Urge your Senators to oppose the Obama climate plan as a threat to our economy.

Obama Energy Chief: Climate a trade ‘weapon’

The Wall Street Journal reported today,

Energy Secretary Steven Chu on Tuesday advocated adjusting trade duties as a “weapon” to protect U.S. manufacturing, just a day after one of China’s top climate envoys warned of a trade war if developed countries impose tariffs on carbon-intensive imports.

Mr. Chu, speaking before a House science panel, said establishing a carbon tariff would help “level the playing field” if other countries haven’t imposed greenhouse-gas-reduction mandates similar to the one President Barack Obama plans to implement over the next couple of years.
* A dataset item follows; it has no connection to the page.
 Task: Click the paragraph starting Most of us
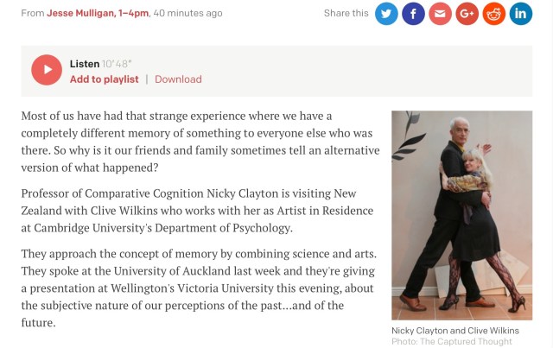click(x=200, y=141)
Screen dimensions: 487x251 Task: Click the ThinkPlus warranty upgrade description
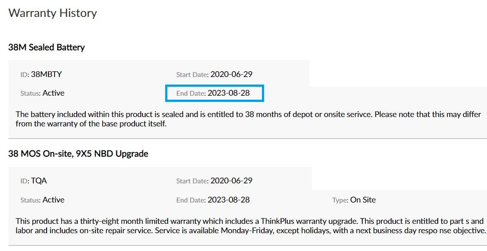(251, 226)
It is the first time the Obama administration has made public its view on the issue.

“If other countries don’t impose a cost on carbon, then we will be at a disadvantage…[and] we would look at considering perhaps duties that would offset that cost,” Mr. Chu said.
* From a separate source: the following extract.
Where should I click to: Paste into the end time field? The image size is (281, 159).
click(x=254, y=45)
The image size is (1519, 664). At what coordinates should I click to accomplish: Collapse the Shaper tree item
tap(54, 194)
While trade is a proven tool of international economic growth and peace, green is shaping up to be a tool of protectionism and international hostility.

Climate dislosure imposed on insurers

The Wall Street Journal reported this morning that,

Insurance companies must start disclosing how climate change is likely to affect their businesses, state insurance regulators decided Tuesday.

The National Association of Insurance Commissioners voted to require insurers to submit annual “climate-risk” reports, an unusually aggressive stance on the environmental issue from industry regulators.

The officials acted after concluding that climate change threatens insurers in two ways. It increases the risk of extreme weather events such as floods and wildfires, which would boost claims. And it is prompting governments to cap industrial carbon emissions that contribute to global warming — a move threatens the profits of companies such as coal-fired utilities in which insurers commonly invest.

But as to climate change boosting claims, a Science and Public Policy Institute report concludes,

Despite the lack of any trends in hurricane landfalls along the U.S. and Florida coasts, or damage to U.S. coastlines when population demographics are taken into account, the impact from a single storm can be enormous. The massive population and infrastructure build-up of the US coastline has vastly raised the potential damage that a storm can inflict. It is stunningly dishonest and irresponsibly dangerous to insinuate, let alone assert, that CO2 mitigation policies could cage the destructiveness of nature, particularly in hurricane-prone Florida.

As to insurance industry investments in the coal industry being threatened by climate regulation, why would the insurance industry want to fan the flames of such financially harmful regulation in the first place by falling for climate alarmism?

Sicilian Mafia goes green

The Financial Times reported this morning that,

Sicily, with its entrenched Mafia and a deep sense of fatalism among its people, might seem a strange choice for a grand project to save the world from environmental ruin…

While Sicily ponders alternative energy projects,

… ask almost any Sicilian about the project and they answer: “Never, never . . . words, words”. With a shrug of the shoulders, they add: “The Mafia.”

Indeed, keen to diversify, the Mafia is going green. Police recently arrested eight entrepreneurs and local officials suspected of conspiring to fix public funding for a wind farm.

Mr Lombardo conceded that a “green” Mafia was a “danger we are confronting”.

Green energy — the Mafia knows a good racket when it sees one. Look for Sicily’s conventional energy producers to sleep with the fishes.